New York Polyphony brought sleek and polished vocalism, with clear diction. They sculpted phrases with care, giving every note a direction. Dynamic changes were alternately subtle and dramatic.
Though their voices were expertly blended and balanced, individual lines were discernible even in thick counterpoint. Each singer knew when and how much to bring melodies to the fore, before retreating into the texture.
The group generally sang with a beautiful legato, creating an impression of sameness. English priest and composer George Ratcliffe Woodward’s adaptation of “Up! good Christen folk, and listen,” in which the quartet evoked bells with crisp staccatos, provided an exception to the rule.
Spoken introductions were mostly helpful, though mention of music theory terminology was more confusing than insightful.
Founded in Minnesota in 1995, Cantus employs four tenors, two baritones and two basses. Presented by the Dallas Symphony Orchestra, their Monday performance at the Meyerson Symphony Center was more populist than the New York Polyphony’s more serious affair of church music.
The program paired narration of two Christmas stories with arrangements and original works from the 20th and 21st centuries. It also featured a new piece by American composer Chris Foss, a Cantus bass.

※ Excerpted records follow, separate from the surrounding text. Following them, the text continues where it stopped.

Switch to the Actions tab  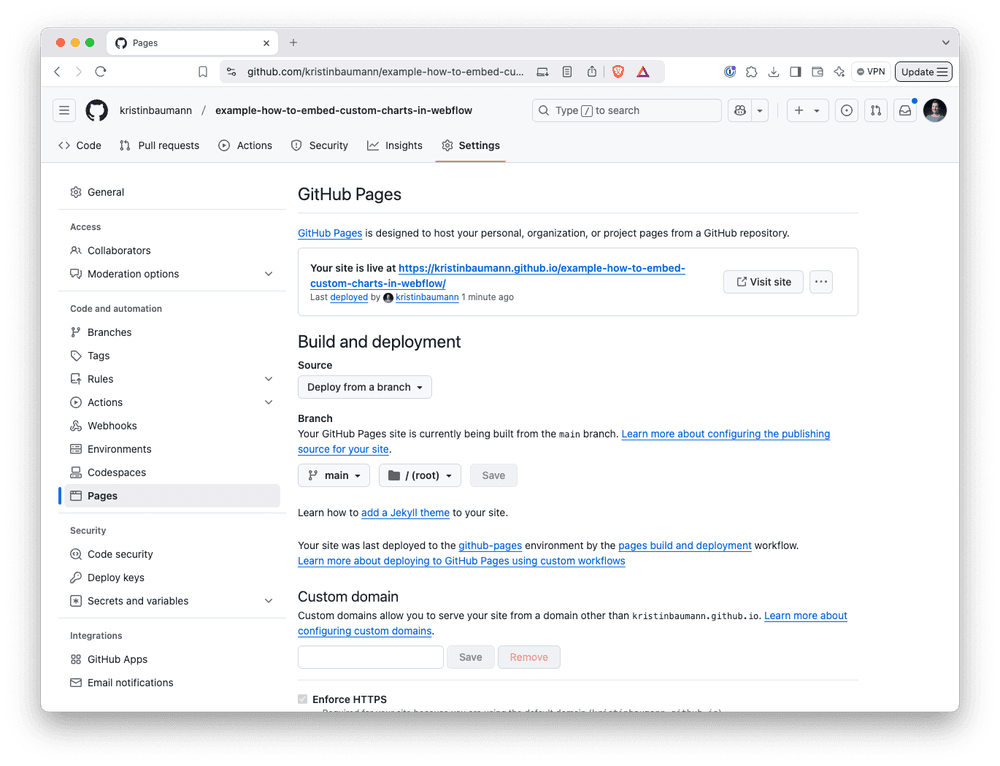tap(245, 145)
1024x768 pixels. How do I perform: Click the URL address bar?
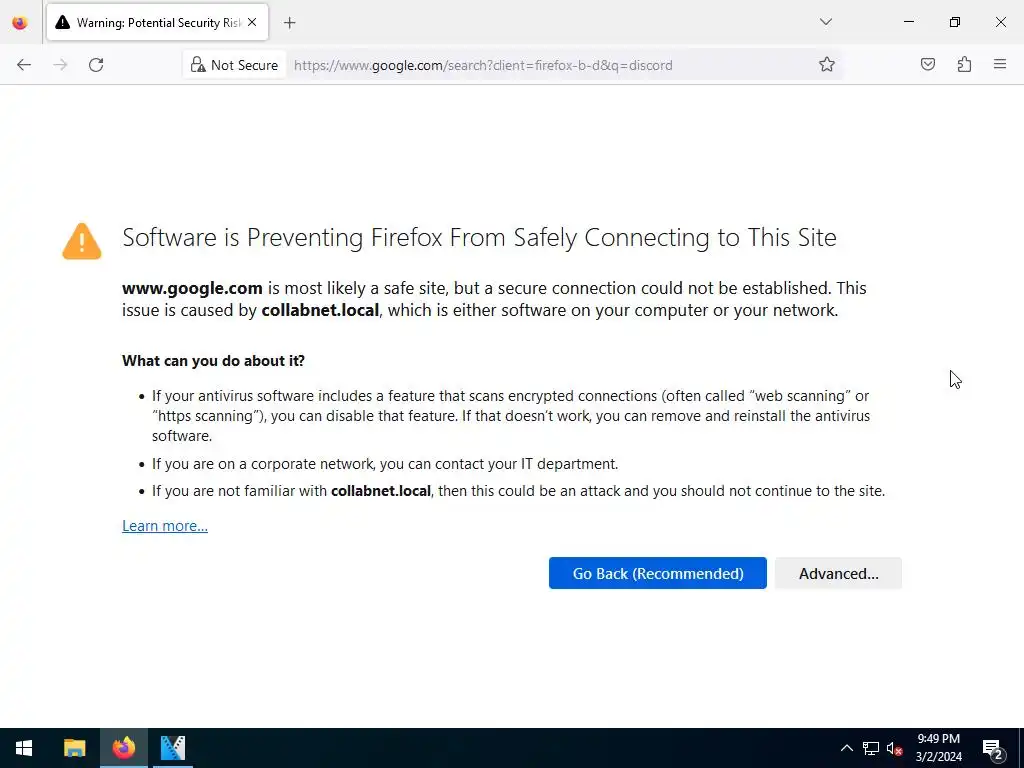pos(540,65)
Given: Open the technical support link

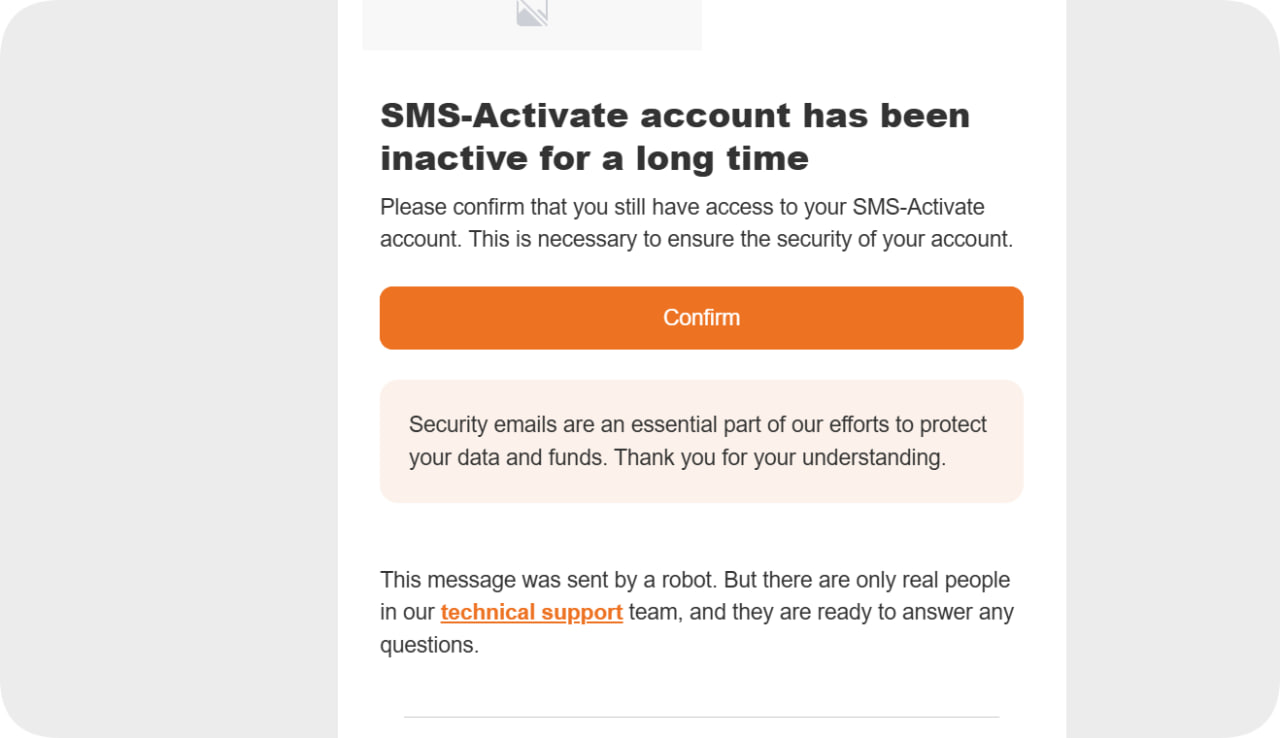Looking at the screenshot, I should point(531,612).
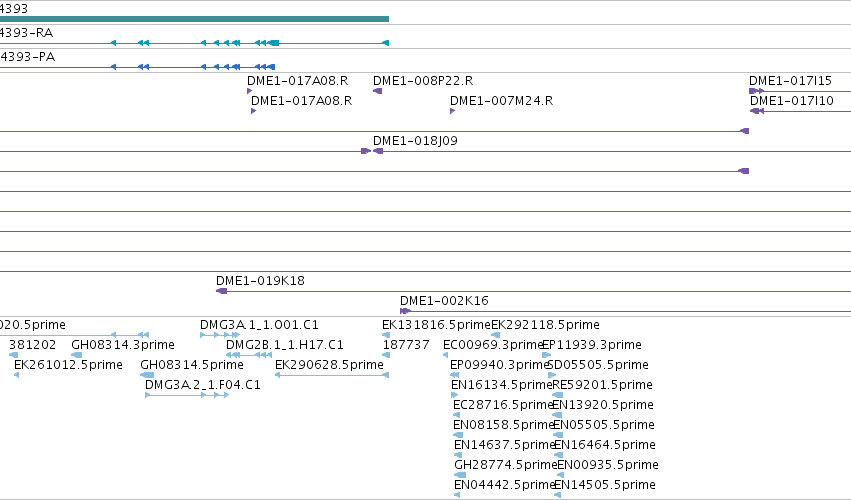Viewport: 851px width, 500px height.
Task: Select the EK131816.5prime EST label
Action: [x=436, y=325]
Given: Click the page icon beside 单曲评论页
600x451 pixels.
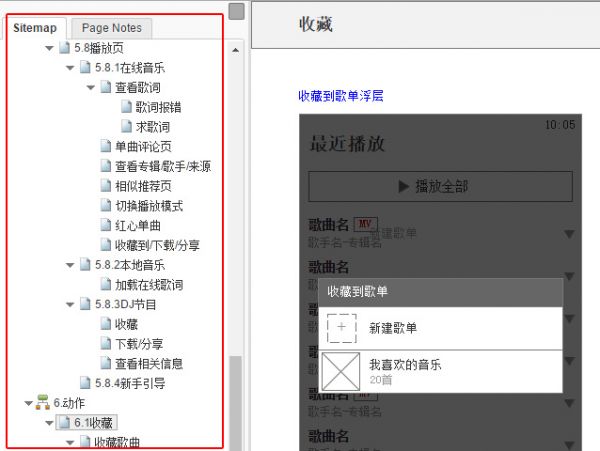Looking at the screenshot, I should 106,147.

In Foss’ “Dakota and the Snow Phoenix,” a bird named Dakota doesn’t fit in with the geese in his flock. After an encounter with a sage grizzly bear, Dakota realizes he’s actually a phoenix, and helps keep geese safe and warm on their southward journeys.
Foss mixes modernist harmonies, stretches of tonality, passing dissonances and tone clusters. Swirling figures recall snow flurries. The piece proved inventive and compelling.
Most of the concert’s first half focused on a 1988 children’s book called The Year of the Perfect Christmas Tree, by Gloria Houston. It depicts scenes from a family’s life in Appalachia on and around Christmas.
Cantus members’ readings from the story alternated with the musical selections. Some were specifically mentioned in the tale; others were related in theme and mood.
Cantus used a similar approach in presenting How the Grinch Stole Christmas, incorporating songs from the TV special and selections from farther afield, such as Filipino composer Saunder Choi’s arrangement of Filipino carols and Canadian composer R. Murray Schafer’s “Gamelan,” inspired by an Indonesian orchestra of the same name.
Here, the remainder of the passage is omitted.